Las personas con discapacidad física pueden acceder a la Pensión Solidaria Básica de Invalidez, un beneficio económico destinado a quienes presentan movilidad reducida. Esta pensión está dirigida a individuos de entre 18 y 64 años que no tienen derecho a pensión en ningún régimen previsional, ya sea de AFP u otro.
Hasta mediados de 2023, la Pensión Básica de Invalidez otorgaba un monto mensual de $224.004 pesos. Sin embargo, desde septiembre, este monto ha sido incrementado a $250.000 pesos, alineándose con el valor de la Pensión Garantizada Universal.

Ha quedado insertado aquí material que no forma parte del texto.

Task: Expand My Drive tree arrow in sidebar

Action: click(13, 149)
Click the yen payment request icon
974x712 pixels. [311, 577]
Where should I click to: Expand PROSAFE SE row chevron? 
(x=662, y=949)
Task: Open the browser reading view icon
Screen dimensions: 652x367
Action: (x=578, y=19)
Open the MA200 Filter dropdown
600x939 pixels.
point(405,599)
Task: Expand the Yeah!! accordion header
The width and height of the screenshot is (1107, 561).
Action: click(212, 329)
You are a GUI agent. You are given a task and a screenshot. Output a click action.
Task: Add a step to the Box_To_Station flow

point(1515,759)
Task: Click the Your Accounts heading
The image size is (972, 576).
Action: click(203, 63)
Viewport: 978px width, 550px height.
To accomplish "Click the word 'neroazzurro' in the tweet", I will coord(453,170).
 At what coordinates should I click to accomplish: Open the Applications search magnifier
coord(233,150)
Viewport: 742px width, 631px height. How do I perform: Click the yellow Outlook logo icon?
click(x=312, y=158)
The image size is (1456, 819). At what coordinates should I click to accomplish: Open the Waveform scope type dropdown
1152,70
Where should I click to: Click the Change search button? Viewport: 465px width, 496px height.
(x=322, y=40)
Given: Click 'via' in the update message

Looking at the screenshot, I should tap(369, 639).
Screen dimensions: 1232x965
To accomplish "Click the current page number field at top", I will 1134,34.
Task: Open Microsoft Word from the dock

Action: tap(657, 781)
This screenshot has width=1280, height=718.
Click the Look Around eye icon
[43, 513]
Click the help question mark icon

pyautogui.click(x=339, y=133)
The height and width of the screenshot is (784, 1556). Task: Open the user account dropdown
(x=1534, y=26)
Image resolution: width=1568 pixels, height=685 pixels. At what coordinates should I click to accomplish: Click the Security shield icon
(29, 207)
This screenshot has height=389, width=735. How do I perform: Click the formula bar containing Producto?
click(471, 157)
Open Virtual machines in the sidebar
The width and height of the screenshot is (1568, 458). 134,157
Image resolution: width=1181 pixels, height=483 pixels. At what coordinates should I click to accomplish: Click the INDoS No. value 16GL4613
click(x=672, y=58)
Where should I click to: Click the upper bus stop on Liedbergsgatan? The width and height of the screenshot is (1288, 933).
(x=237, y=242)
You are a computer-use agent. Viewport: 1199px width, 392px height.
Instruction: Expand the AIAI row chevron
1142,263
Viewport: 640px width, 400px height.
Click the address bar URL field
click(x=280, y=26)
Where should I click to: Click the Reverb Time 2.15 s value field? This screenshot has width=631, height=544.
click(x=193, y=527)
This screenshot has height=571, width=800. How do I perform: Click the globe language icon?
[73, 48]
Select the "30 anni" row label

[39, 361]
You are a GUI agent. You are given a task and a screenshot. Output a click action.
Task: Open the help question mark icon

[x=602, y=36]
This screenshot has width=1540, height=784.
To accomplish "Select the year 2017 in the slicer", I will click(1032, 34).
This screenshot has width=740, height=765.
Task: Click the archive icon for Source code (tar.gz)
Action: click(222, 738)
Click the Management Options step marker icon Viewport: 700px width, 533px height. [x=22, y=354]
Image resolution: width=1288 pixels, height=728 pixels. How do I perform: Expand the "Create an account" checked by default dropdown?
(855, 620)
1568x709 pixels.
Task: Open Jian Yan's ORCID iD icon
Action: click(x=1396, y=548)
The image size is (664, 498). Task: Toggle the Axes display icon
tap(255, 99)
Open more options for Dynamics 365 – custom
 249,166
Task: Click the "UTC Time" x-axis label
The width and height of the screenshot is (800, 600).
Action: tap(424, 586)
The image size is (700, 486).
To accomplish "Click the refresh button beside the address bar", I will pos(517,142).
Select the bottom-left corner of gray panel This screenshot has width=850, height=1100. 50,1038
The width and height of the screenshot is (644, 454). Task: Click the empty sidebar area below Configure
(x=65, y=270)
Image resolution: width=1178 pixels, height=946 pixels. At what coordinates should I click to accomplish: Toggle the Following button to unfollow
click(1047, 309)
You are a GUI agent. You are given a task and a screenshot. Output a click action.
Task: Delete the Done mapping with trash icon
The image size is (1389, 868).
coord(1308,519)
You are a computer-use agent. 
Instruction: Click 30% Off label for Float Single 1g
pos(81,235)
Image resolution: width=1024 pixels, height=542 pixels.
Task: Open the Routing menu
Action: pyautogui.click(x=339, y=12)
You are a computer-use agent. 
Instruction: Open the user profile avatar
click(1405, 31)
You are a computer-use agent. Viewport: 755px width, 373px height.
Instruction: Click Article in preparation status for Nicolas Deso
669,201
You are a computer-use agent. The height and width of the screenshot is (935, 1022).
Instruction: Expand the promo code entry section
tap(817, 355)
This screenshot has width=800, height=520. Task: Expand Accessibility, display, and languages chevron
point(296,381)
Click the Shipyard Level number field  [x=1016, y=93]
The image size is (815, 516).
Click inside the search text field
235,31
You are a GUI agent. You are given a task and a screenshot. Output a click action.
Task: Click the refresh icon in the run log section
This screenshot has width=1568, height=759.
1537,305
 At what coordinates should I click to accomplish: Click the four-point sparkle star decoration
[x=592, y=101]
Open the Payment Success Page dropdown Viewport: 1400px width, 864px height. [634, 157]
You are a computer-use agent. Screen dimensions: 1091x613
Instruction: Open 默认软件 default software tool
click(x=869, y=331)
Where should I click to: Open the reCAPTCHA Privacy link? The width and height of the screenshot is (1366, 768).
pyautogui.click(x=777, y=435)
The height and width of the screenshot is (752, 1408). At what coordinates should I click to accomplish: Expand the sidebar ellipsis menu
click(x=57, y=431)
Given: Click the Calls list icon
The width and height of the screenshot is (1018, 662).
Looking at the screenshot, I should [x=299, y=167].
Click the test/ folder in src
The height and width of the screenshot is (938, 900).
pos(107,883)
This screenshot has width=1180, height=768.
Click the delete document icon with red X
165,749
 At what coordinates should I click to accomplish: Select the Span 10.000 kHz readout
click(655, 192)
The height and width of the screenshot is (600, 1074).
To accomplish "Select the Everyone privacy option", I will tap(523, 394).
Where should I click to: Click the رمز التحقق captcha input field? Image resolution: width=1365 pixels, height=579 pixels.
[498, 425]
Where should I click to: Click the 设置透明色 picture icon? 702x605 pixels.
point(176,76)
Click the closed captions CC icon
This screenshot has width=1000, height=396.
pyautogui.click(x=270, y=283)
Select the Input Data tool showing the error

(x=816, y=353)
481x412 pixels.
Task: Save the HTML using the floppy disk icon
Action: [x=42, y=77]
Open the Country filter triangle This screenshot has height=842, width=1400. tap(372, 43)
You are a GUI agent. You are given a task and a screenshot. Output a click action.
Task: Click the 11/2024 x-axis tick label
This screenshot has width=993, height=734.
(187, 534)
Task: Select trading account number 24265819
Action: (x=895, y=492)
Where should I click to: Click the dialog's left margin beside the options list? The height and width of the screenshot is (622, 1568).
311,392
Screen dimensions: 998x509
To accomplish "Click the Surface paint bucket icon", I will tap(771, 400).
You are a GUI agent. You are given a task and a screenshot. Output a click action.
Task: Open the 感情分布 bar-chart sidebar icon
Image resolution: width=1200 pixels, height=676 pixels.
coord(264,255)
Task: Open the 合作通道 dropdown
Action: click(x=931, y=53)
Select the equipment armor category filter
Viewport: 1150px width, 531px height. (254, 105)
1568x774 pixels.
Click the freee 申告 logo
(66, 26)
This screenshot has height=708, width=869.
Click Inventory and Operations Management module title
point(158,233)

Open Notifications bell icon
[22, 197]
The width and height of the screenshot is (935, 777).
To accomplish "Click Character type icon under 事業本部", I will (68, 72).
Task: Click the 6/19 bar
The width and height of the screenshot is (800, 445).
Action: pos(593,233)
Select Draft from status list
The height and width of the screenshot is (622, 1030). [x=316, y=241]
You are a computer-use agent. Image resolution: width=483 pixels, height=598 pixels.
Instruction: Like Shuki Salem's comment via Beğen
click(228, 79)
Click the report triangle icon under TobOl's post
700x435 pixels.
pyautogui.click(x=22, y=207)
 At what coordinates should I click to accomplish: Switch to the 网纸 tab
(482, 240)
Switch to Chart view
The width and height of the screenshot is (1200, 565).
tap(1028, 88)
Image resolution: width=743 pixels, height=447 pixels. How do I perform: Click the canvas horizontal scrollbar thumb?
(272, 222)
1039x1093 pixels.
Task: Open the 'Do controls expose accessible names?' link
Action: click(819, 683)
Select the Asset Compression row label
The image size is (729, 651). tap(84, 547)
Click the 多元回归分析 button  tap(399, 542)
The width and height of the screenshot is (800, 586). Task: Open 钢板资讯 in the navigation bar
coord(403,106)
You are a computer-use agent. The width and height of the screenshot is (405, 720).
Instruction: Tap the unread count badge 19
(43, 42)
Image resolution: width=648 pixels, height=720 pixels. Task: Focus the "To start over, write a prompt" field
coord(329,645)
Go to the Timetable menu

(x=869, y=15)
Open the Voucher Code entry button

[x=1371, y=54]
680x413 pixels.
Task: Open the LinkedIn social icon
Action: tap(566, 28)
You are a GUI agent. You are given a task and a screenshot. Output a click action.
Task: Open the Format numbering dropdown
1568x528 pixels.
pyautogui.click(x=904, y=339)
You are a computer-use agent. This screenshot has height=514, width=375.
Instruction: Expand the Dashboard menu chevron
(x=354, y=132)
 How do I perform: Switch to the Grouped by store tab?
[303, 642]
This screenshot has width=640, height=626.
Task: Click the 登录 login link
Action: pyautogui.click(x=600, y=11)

Para poder acceder a la Pensión Básica de Invalidez, los solicitantes deben cumplir con varios requisitos: deben tener entre 18 y 64 años, no tener derecho a pensión en ningún régimen previsional, pertenecer al 80% más vulnerable de la población según el puntaje de focalización y acreditar al menos cinco años de residencia en Chile durante los últimos seis años. Es importante señalar que no es necesario tener la invalidez declarada ante una comisión médica, ya que el Instituto de Previsión Social (IPS) se encargará de remitir los antecedentes a una comisión médica para evaluar si se cumplen los criterios de invalidez.
Una vez que el beneficiario cumpla 65 años, dejará de recibir la Pensión de Invalidez y comenzará a recibir la Pensión Garantizada Universal, siempre que cumpla con los requisitos establecidos. Este cambio es parte de un sistema de apoyo a las personas en situación de vulnerabilidad y con discapacidad en el país.